Ahora todos los días tenía horas de ocio. A menudo se apoyaba en una pared al sol debajo de una ventana abierta. Uno de los administrativos colocaba una radio en el alféizar y sintonizaba la emisora del ejército norteamericano para los jugadores. Cuando sonaba una canción animada, el lanzador llevaba el ritmo dándose palmaditas en las rodillas antes de tirar y los hombres que estaban en las bases hacían chasquear los dedos y bailaban un poco arrastrando los pies. Leonard nunca había visto a nadie que se tomara la música popular tan en serio. Pero sólo un intérprete podía detener temporalmente el partido. Si tocaban música de Bill Haley y los Comets, y sobre todo si era «Rock Around the Clock», había gritos pidiendo más volumen y los jugadores se acercaban a la ventana. Durante dos minutos y medio el juego se interrumpía. A Leonard la vociferante exhortación a bailar sin parar durante horas le parecía pueril. Era como esas cancioncillas que las niñas canturrean mientras saltan a la comba en el recreo, «Hickory dickory dock» o «One potato, two potato, three potato, four». Pero a fuerza de oírla, el ritmo vibrante y la viril insistencia de la guitarra empezaron a romper su coraza, y pasó de odiar la canción a fingir que la odiaba.
Incluso llegó a alegrarse cuando el administrativo encargado del correo cruzaba su despacho al oír al locutor y subía el volumen. Más de media docena de jugadores se acercaban y se quedaban parados alrededor del sitio donde él estaba sentado. En su mayoría eran centinelas de menos de veinte años, limpios, altos y fuertes, con el pelo cortado a cepillo. Todos ellos sabían ya su nombre de pila y siempre eran cordiales. Para ellos la canción tenía una importancia que no era sólo musical. Era un himno, un rito, que unía a aquellos jugadores y los separaba de los hombres mayores que se quedaban esperando en el campo de juego. Este estado de cosas duró sólo tres semanas, luego la canción perdió su fuerza. Seguían subiendo el volumen, pero no interrumpían el partido. Después ya no le hacían el menor caso. Necesitaban una que la sustituyera, pero no apareció hasta abril del año siguiente.

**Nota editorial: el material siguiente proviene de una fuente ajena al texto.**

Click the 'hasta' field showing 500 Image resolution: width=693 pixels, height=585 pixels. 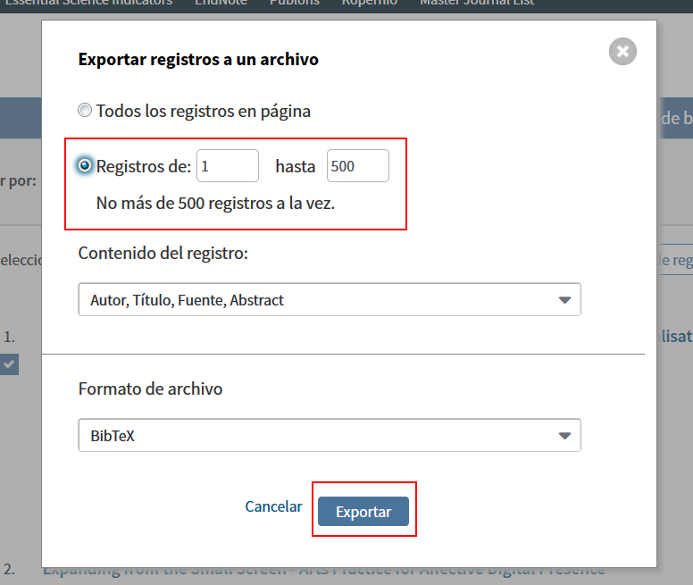pos(358,166)
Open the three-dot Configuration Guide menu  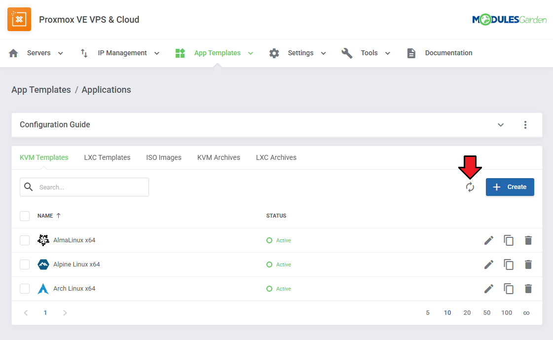525,125

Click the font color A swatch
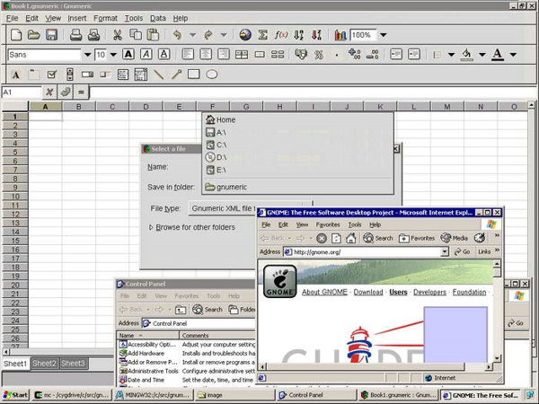pyautogui.click(x=498, y=55)
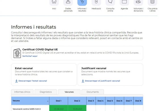
Task: Switch to the Documents tab
Action: (x=93, y=92)
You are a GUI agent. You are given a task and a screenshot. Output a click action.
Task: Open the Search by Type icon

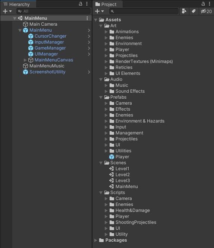pos(184,11)
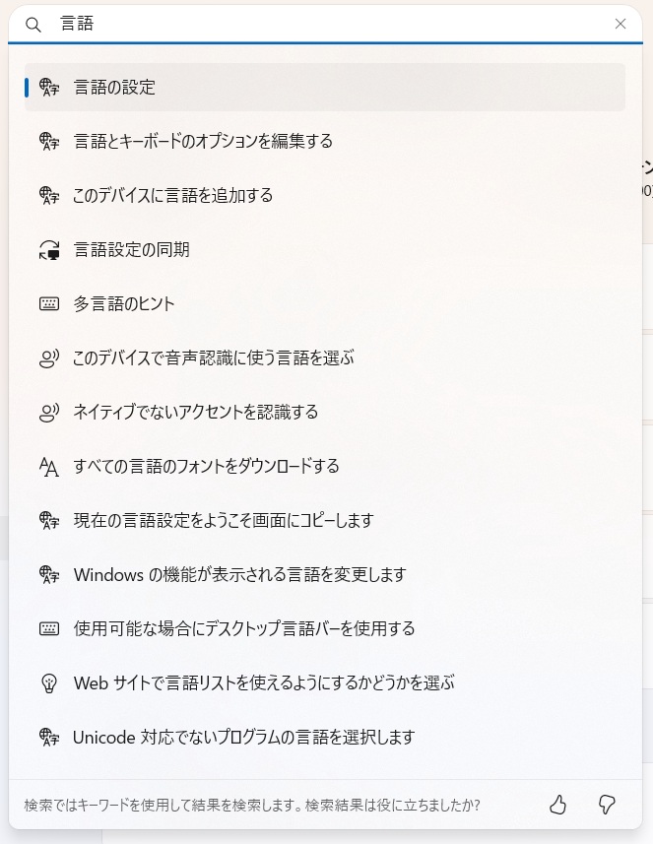This screenshot has width=653, height=844.
Task: Click speech icon beside このデバイスで音声認識に使う言語を選ぶ
Action: click(49, 358)
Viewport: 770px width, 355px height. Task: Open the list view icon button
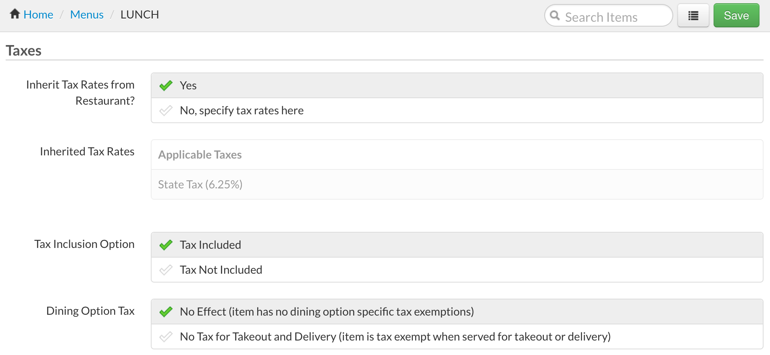693,16
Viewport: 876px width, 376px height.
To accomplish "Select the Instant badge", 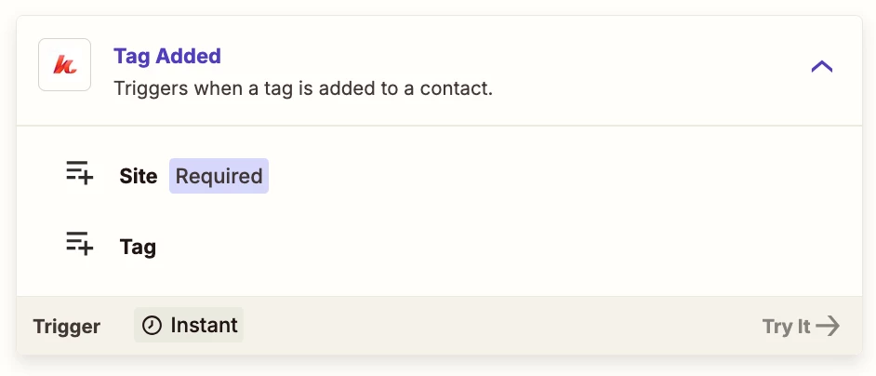I will 189,325.
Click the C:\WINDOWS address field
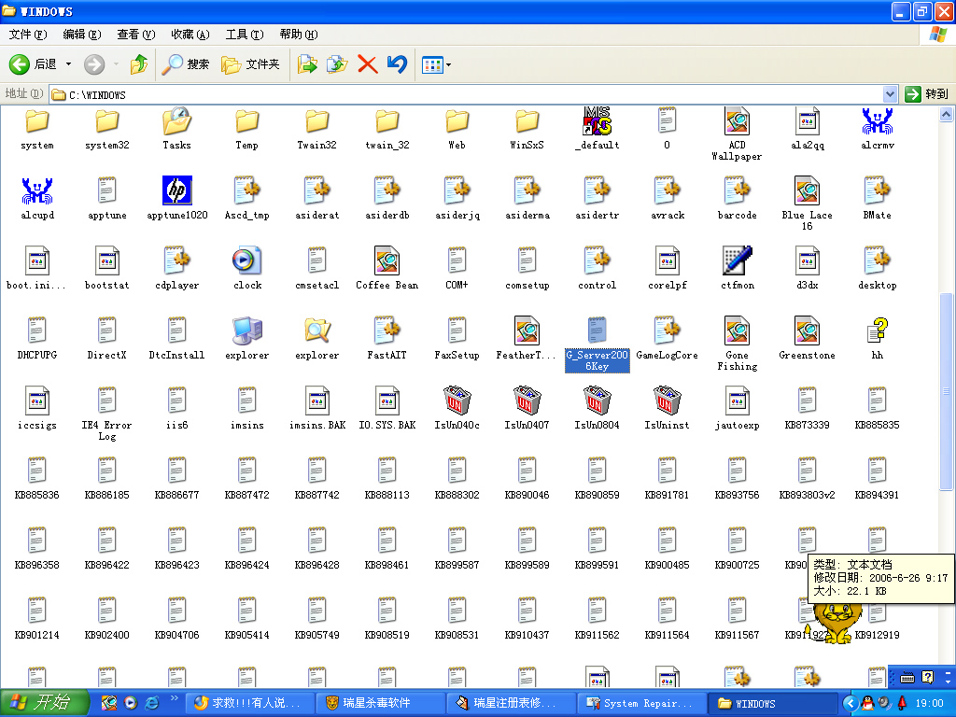 click(467, 94)
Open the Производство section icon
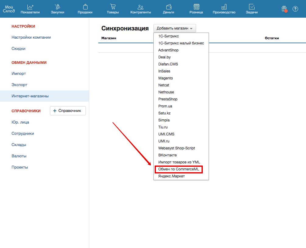This screenshot has height=248, width=306. 224,7
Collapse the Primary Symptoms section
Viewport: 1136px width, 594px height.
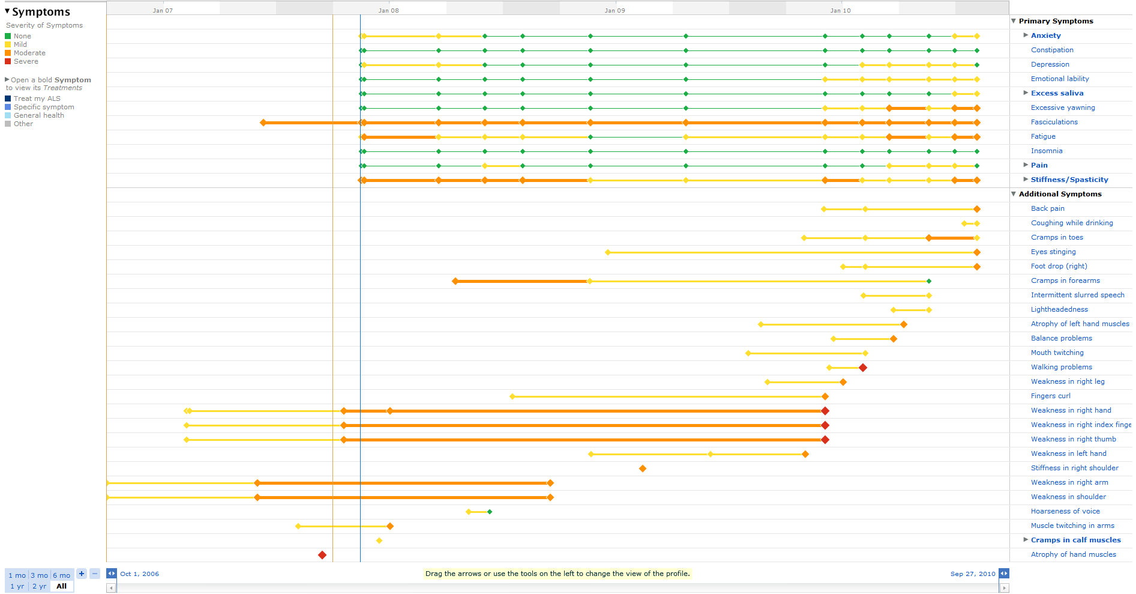click(x=1014, y=21)
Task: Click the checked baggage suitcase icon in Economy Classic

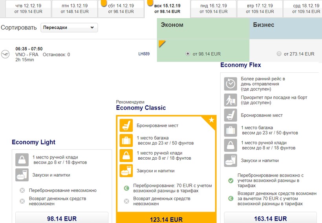Action: 126,140

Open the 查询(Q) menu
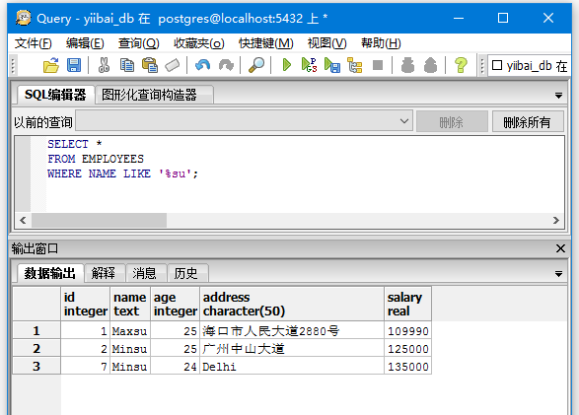[x=138, y=43]
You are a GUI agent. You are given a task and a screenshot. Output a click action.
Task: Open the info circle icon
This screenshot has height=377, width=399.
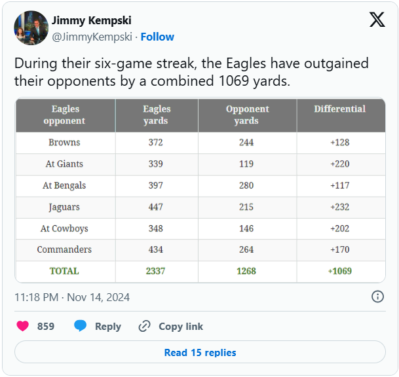tap(377, 296)
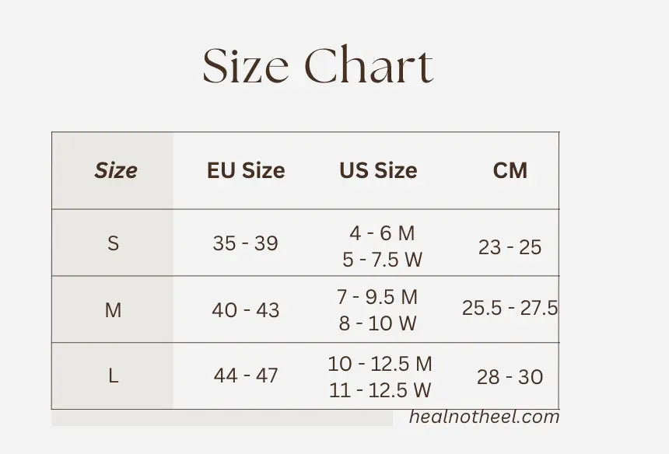Click the EU size 44 - 47 cell
This screenshot has width=669, height=454.
[245, 376]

Fue en el momento culminante del triunfo de Bill Haley en el almacén, una tarde en que los jóvenes norteamericanos estaban bailando debajo de la ventana abierta, cuando John MacNamee fue a buscar a su espía. Leonard le vio venir desde las oficinas de la administración hacia el estrépito. MacNamee aún no le había visto, y tenía el tiempo justo para disociarse de algo que seguramente el científico del gobierno despreciaría.
Sin embargo, sintió cierto desafío, y cierto grado de lealtad hacia el grupo. El era miembro honorario. Contemporizó levantándose y abriéndose paso entre los muchachos hasta quedarse al borde del grupo, donde esperó. En cuanto MacNamee le vio, se acercó a él y juntos fueron a dar un paseo a lo largo de la cerca.
MacNamee tenía la pipa encendida entre sus dientes de leche. Se inclinó hacia Leonard.
—Supongo que no ha tenido suerte.
—La verdad es que no —dijo Leonard—. He estado en cinco despachos diferentes con tiempo para echar una ojeada. Nada.